Today the sky is blue. The sun is shining. There is fresh snow on the ground. The streets are quiet and mostly empty of car and foot traffic. So peaceful! I could enjoy this new way of life if not for the Coronavirus and its death toll world wide. The world feels saner. No hum of constant traffic. We can finally hear our own breath. There is stillness. We are stopped dead in our tracks. It’s good to know that we can. Now we have to pay attention and listen to what the planet is telling us.
Life, as they say, is changed forever. I do not want to go back to the way it was. I do not want our constant craving of more and more, of filling up our lives with busyness, of filling up our houses and garages with useless knicknacks and ‘stuff’. There was no real life, no real time. WeI lived mostly in the virtual world or in my head. I found my attention span getting shorter and shorter, scrolling through the day. Maybe now with less noise and distraction, I can find my way back to my physical self and world.
As I light my candles tonight, I pray for a greener, cleaner and safer world. I send my prayers to all those in need. May we love one another. May we come together in this time of need to heal ourselves and our planet.
Sunday morning. The first time in a long while the sun came out at 6:30. It makes such a difference to my well being. But as we all know, not all days are sunny. I have to/want live well in all weather. I have to be like the postman – deliver no matter sun or cloud/rain. Nowadays they have little cars to drive around their areas with shorter distances to walk. I will have to be innovative on my foul weather days.

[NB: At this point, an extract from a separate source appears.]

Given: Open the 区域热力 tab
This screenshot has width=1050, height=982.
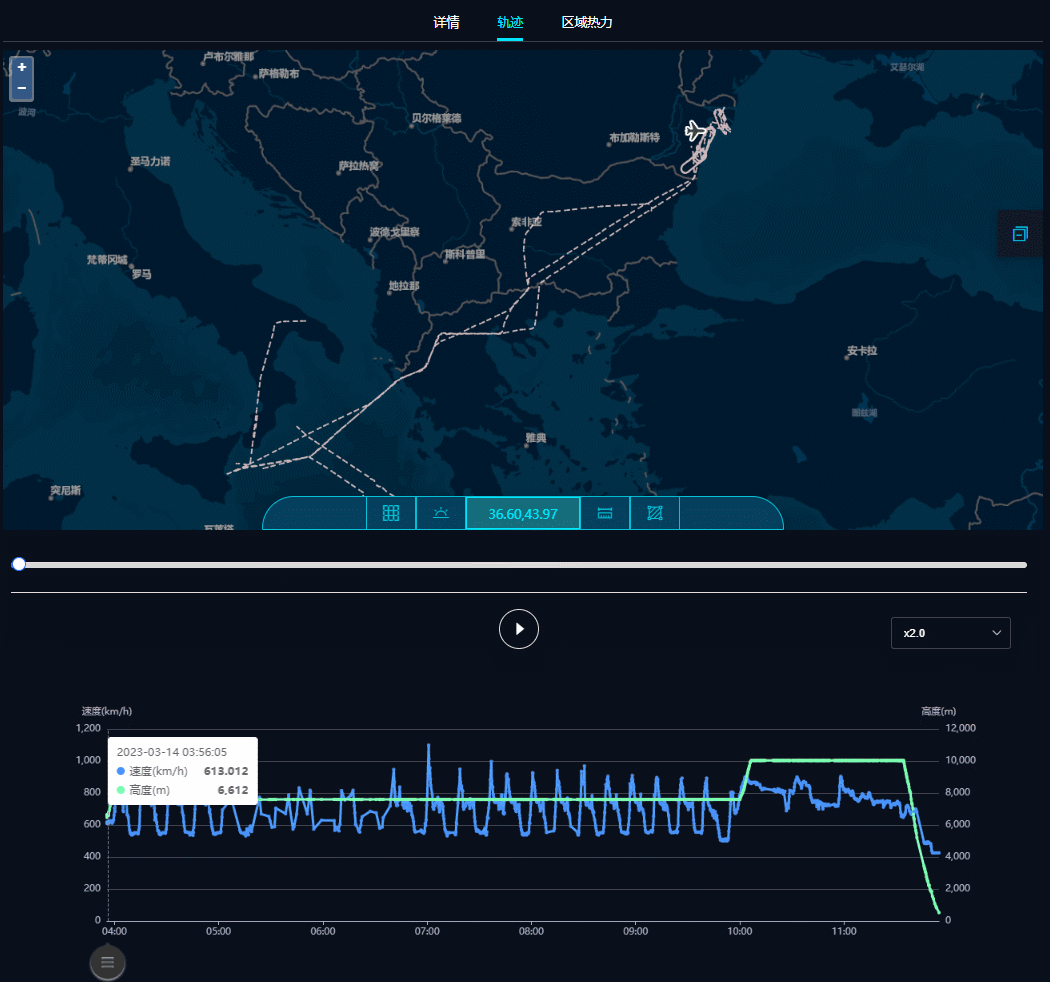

I can get a start on difficult things in the mornings. I have more energy then. I had designated Saturday as my HOUSE DAY – to clean and organize. I was good on my word. I tackled the most necessary, the fridge. The reality is that everything always takes longer than you think. I knew that ahead of time. I was not surprised that it took all morning to clean and organize just the freezer compartment. I was surprised that it held so much. There were freezer-bitten chicken breast and a buffalo burger, numerous bags of sunberries, dried grapes and other fruits and veggies. I paid the price for mindlessly throwing stuff in for a year. The rest of the fridge had to wait until after lunch. It’s looking good now. I wonder how long the result will last.
Here’s what I know for sure. Things take longer than I anticipate. I don’t like housework. I’m not good at it. I’m slow, a tortoise. I lack energy and concentration. I have too many foul weather days. What to do?
I’m taking a big breath, slowing my thoughts, learning to be patient. Though the sun is shining, I’m feeling yucky, my stomach upset, cramping and twisting. I’m feeling it all the way up to my head. I’m having a lot of sympathies for people with chronic colitis problems. How do they manage? Lesson number 1 for me – don’t eat fruit with my breakfast. Have it later in the morning. Simple. Let’s see how that works. Pay attention to what happens.
The thing for me to do, since I’m slow anyways, is to be like the tortoise – slow AND steady at it. I have to tend regularly, not once a year. That’s it for today. I’ve used up my attention span. Feeling a bit frazzled. I’m getting better though. I’m focusing to edit my words so they make sense. My head spins faster than I can type. I.am.thinking.and typing.in.sync.more.